Eu sempre estou dizendo que não sou muito bom em entender o que Deus quer. Falando mais claramente: em conhecer a sua vontade. Porém, eu sou bastante atencioso em investigar as coisas que Deus não quer, e essas eu conheço algumas muito bem.

O versículo supracitado pode exemplificar muito bem o que estou tentando dizer. Eu tenho sérias dúvidas quanto ao contexto em que este versículo deve ser aplicado. Eu penso que estas foram uma das mais controversas palavras de Jesus, não o foi somente para os discípulos que testemunharam o seu ministério terreno, mas também para aqueles a quem chamou de mais bem-aventurados: os que viriam depois destes. Aqueles que não viram e creram.
 
A grande maioria dos ateus com quem convivo tem este texto como principal argumento de divergência entre o seu significado mais imediato e a pregação da não violência proposta por Jesus em vários outros momentos. Não há um deles sequer que não encontre nestas palavras uma chamada explícita para a luta armada em todos os níveis, inclusive o familiar, e se fundamentam no que está escrito em seguida: Mateus 10.35-36 - Eu vim para pôr os filhos contra os pais, as filhas contra as mães e as noras contra as sogras. E assim os piores inimigos de uma pessoa serão os seus próprios parentes.

Logicamente que não posso usar a oração sacerdotal de Jesus como contra-argumento, porque eles diriam os dois textos retratam uma variação do humor do Deus em quem não acreditam existir. E eu não os censuro por isto, porque é exatamente dessa maneira que muitos de nós cristãos o concebemos. Para alguns de nós Deus está em variação constante de humor, e esta variação acompanha bem de perto as suas diferentes atitudes. Se faço o bem Deus está feliz, pelo contrário, quando erro, Deus fica zangado.

Já discorri muito sobre o que não sei. Deixem-me atentar agora para o pouco que sei.
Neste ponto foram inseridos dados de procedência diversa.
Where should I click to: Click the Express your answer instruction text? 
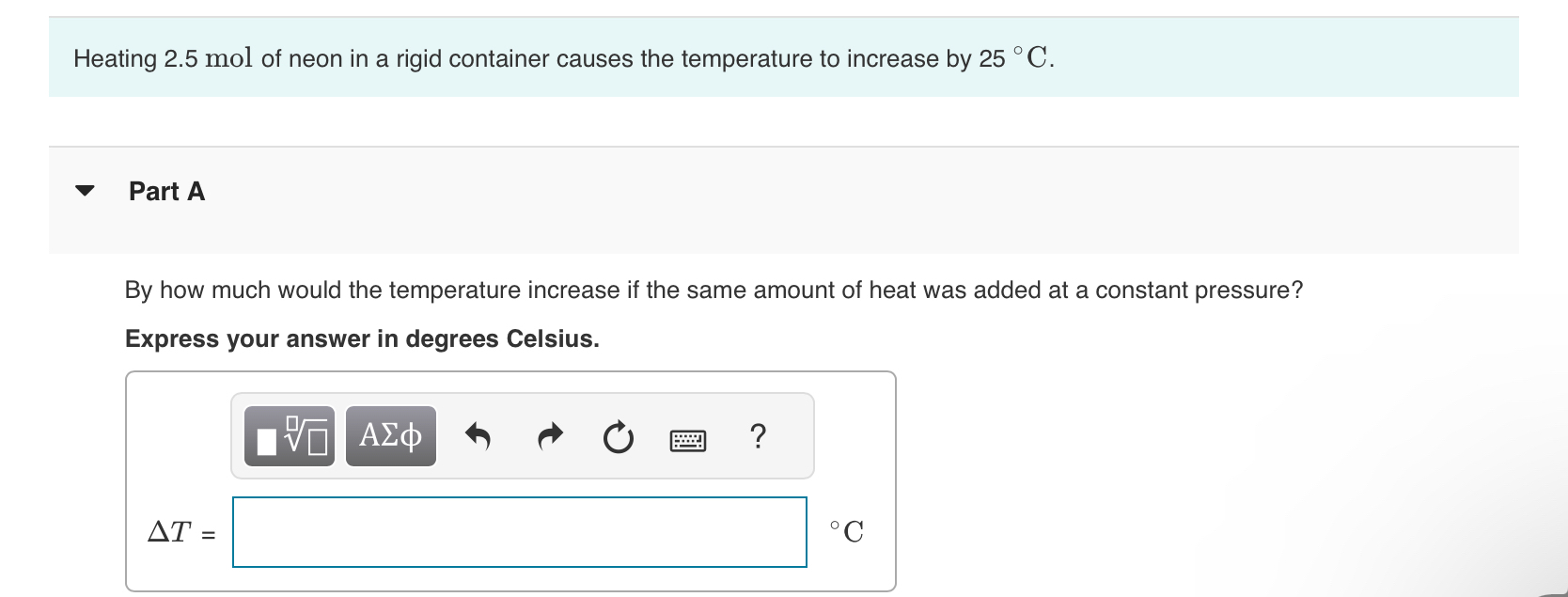coord(363,338)
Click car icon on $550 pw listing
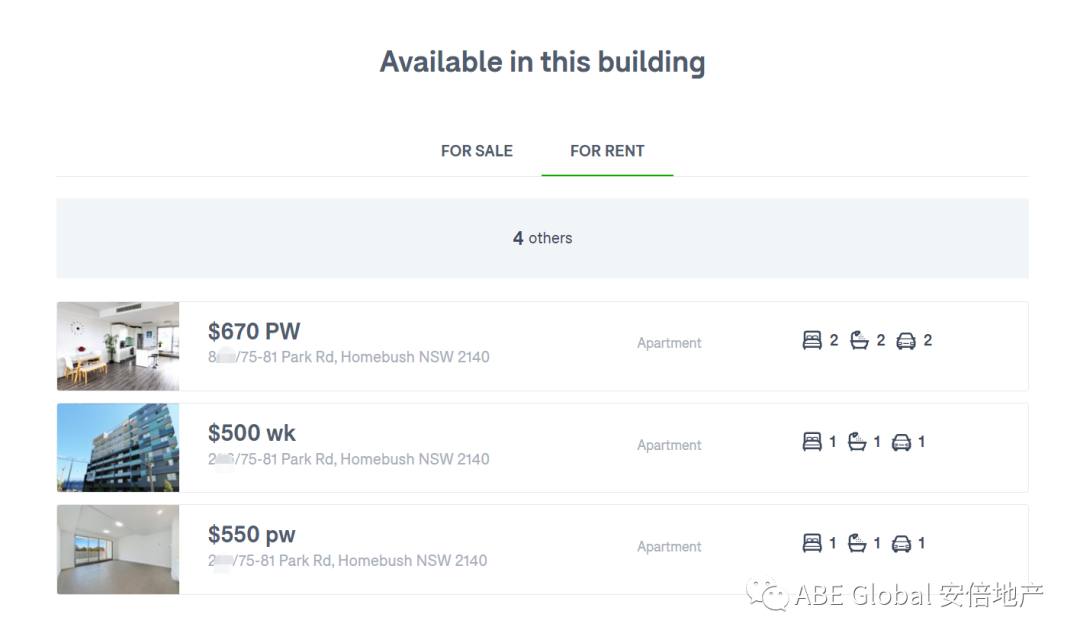The image size is (1080, 643). point(901,544)
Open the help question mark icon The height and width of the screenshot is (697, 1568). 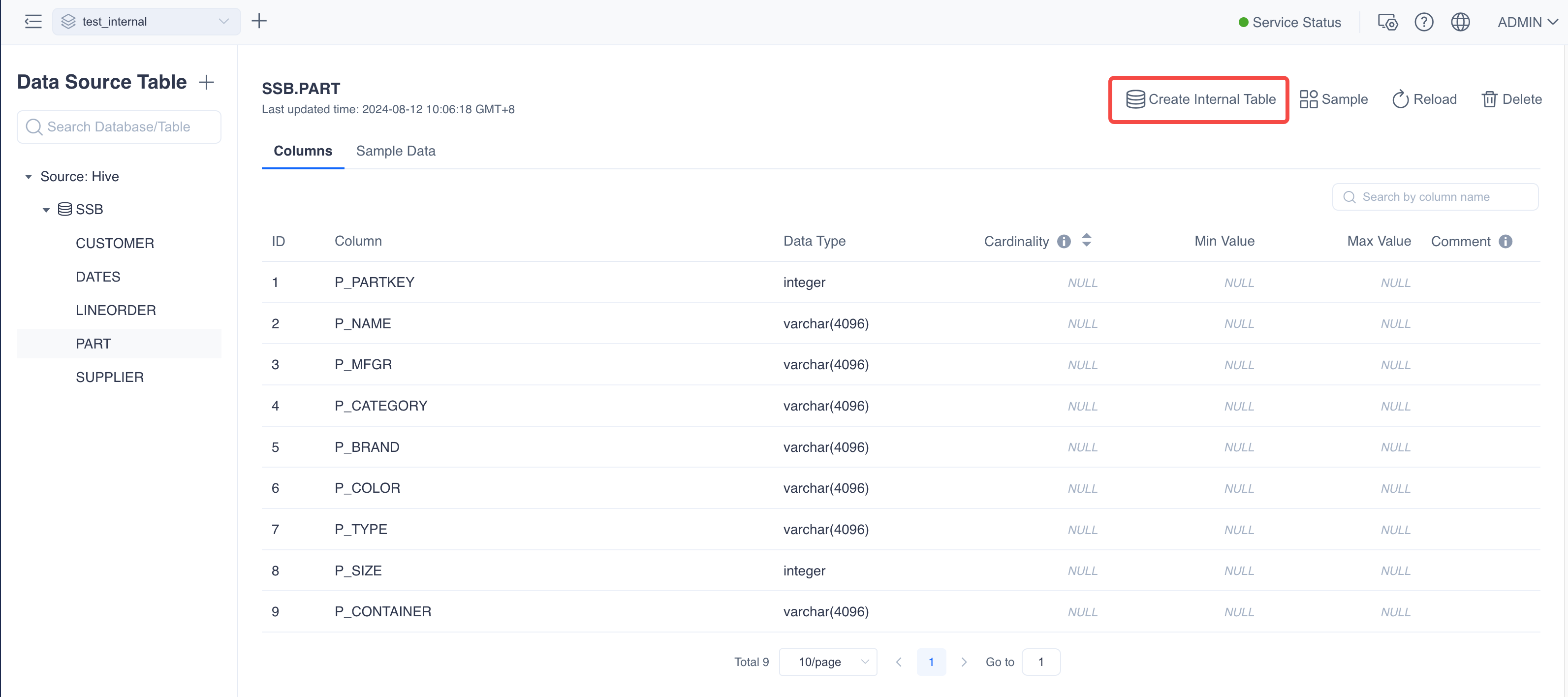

Em primeiro lugar, Jesus está reproduzindo uma profecia de Miqueias 7.6, que diz: Pois hoje em dia os filhos desprezam os pais, as filhas desobedecem às mães, e as noras brigam com as sogras; e os piores inimigos de qualquer pessoa são os próprios parentes. Jesus está antecipando que a sua mensagem causaria uma revolução entre os que nela crerem e os que não a aceitarem. Isso aconteceria até mesmo dentro de uma família bem constituída. Ou seja, ele estava preparando os seus discípulos para uma vida de solidão e abandono. Exatamente o Dietrich Bonhoeffer chamou de “O preço do discipulado”.

Bonhoeffer aprendeu isso a duras penas no campo de concentração nazista onde foi executado. Porém o resultado da sua relutância foi imediatamente reconhecido. Um alto oficial da SS que presenciou a sua execução, a despeito do clima hostil que se instaurou contra o pastor, sobre a sua atitude declarou: Eu nunca vi um homem morrer tão completamente submisso à vontade de Deus.

Baseado em Bonhoeffer podemos concluir que o texto acima vai exigir de nós o enfrentamento de três desafios bem distintos: divisão, decisão e determinação.

Não foi sem motivo que Jesus usou a metáfora do casamento para ilustrar a sua relação com a igreja. Em um casamento que pretende ser sério tem que haver o rompimento dos noivos com vários costumes e atitudes que tinham quando solteiros. Qualquer que pense o contrário estará pondo em sério risco a sua vida conjugal. E é nestes termos que Jesus conclui a exposição do complexo tema: Quem procura os seus próprios interesses nunca terá a vida verdadeira; mas quem esquece a si mesmo, porque é meu seguidor, terá a vida verdadeira.